What you will do: Return exactly those lines of the material below that fall between the line holding "600x500 pixels. How" and the line holding "Image resolution: width=1101", inclusive.

Data:
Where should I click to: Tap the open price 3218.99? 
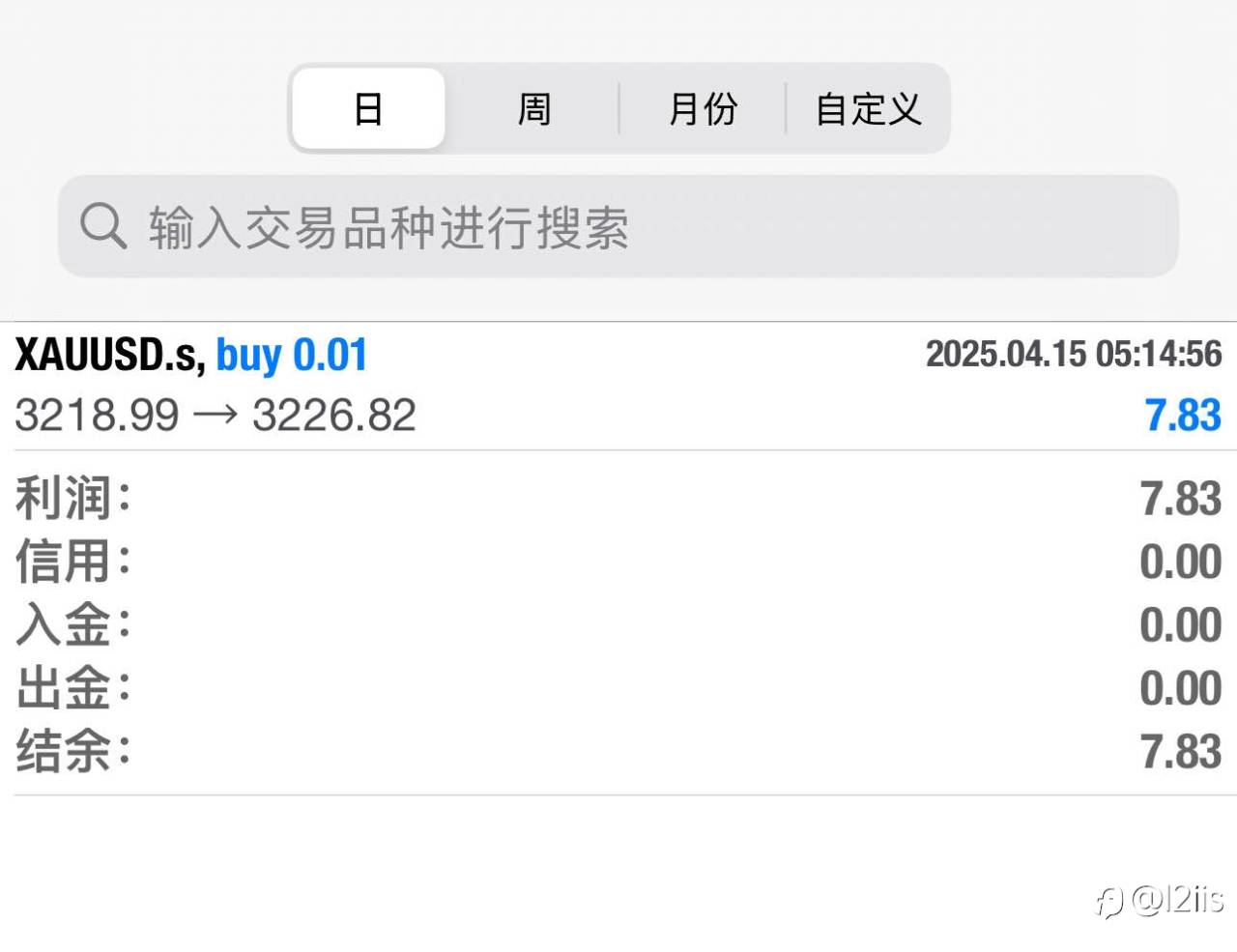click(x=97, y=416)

--

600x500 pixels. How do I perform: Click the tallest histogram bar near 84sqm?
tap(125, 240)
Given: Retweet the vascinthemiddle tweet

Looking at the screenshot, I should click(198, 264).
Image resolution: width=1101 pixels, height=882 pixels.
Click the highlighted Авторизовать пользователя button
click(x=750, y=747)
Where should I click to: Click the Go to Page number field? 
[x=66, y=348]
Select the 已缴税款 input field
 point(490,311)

Written solution:
600x500 pixels. How do I perform: Click the tallest histogram bar near 84sqm?
tap(125, 240)
Given: Retweet the vascinthemiddle tweet

Looking at the screenshot, I should click(198, 264).
Image resolution: width=1101 pixels, height=882 pixels.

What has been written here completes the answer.